## Objective
Copy out every one of the following entries word for word, without changing anything.

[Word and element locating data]
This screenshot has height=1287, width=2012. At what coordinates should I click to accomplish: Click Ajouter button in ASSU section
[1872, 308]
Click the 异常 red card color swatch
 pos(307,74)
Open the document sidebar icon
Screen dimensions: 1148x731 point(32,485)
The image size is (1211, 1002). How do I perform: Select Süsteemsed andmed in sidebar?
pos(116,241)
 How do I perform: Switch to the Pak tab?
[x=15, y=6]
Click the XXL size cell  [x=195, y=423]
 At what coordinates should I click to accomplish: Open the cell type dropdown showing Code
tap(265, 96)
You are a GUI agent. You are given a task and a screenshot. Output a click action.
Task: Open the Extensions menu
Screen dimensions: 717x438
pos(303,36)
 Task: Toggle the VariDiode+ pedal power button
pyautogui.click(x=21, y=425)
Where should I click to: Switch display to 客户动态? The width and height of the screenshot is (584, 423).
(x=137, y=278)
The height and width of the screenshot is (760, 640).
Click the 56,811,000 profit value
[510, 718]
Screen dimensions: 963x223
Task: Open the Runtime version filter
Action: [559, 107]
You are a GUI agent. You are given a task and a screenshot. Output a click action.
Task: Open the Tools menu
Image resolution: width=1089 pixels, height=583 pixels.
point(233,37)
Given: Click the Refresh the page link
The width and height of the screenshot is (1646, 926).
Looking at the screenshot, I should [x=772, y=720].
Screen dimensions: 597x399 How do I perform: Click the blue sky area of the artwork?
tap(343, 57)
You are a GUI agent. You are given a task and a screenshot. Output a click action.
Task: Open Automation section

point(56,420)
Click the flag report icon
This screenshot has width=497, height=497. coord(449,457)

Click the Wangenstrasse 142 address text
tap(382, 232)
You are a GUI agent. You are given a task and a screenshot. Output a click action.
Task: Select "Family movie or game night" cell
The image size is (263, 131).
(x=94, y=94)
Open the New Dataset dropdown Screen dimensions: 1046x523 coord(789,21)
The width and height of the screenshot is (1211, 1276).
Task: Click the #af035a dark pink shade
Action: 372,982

## Output
This screenshot has height=1287, width=2012. At what coordinates should I click to accomplish: Click Ajouter button in ASSU section
[1872, 308]
Click the 异常 red card color swatch
 pos(307,74)
Open the document sidebar icon
Screen dimensions: 1148x731 point(32,485)
The image size is (1211, 1002). How do I perform: Select Süsteemsed andmed in sidebar?
pos(116,241)
 How do I perform: Switch to the Pak tab?
[x=15, y=6]
Click the XXL size cell  [x=195, y=423]
 At what coordinates should I click to accomplish: Open the cell type dropdown showing Code
tap(265, 96)
You are a GUI agent. You are given a task and a screenshot. Output a click action.
Task: Open the Extensions menu
Screen dimensions: 717x438
pos(303,36)
 Task: Toggle the VariDiode+ pedal power button
pyautogui.click(x=21, y=425)
Where should I click to: Switch display to 客户动态? The width and height of the screenshot is (584, 423).
(x=137, y=278)
The height and width of the screenshot is (760, 640).
Click the 56,811,000 profit value
[510, 718]
Screen dimensions: 963x223
Task: Open the Runtime version filter
Action: [559, 107]
You are a GUI agent. You are given a task and a screenshot. Output a click action.
Task: Open the Tools menu
Image resolution: width=1089 pixels, height=583 pixels.
point(233,37)
Given: Click the Refresh the page link
The width and height of the screenshot is (1646, 926).
Looking at the screenshot, I should [x=772, y=720].
Screen dimensions: 597x399 How do I perform: Click the blue sky area of the artwork?
tap(343, 57)
You are a GUI agent. You are given a task and a screenshot. Output a click action.
Task: Open Automation section

point(56,420)
Click the flag report icon
This screenshot has width=497, height=497. coord(449,457)

Click the Wangenstrasse 142 address text
tap(382, 232)
You are a GUI agent. You are given a task and a screenshot. Output a click action.
Task: Select "Family movie or game night" cell
The image size is (263, 131).
(x=94, y=94)
Open the New Dataset dropdown Screen dimensions: 1046x523 coord(789,21)
The width and height of the screenshot is (1211, 1276).
Task: Click the #af035a dark pink shade
Action: 372,982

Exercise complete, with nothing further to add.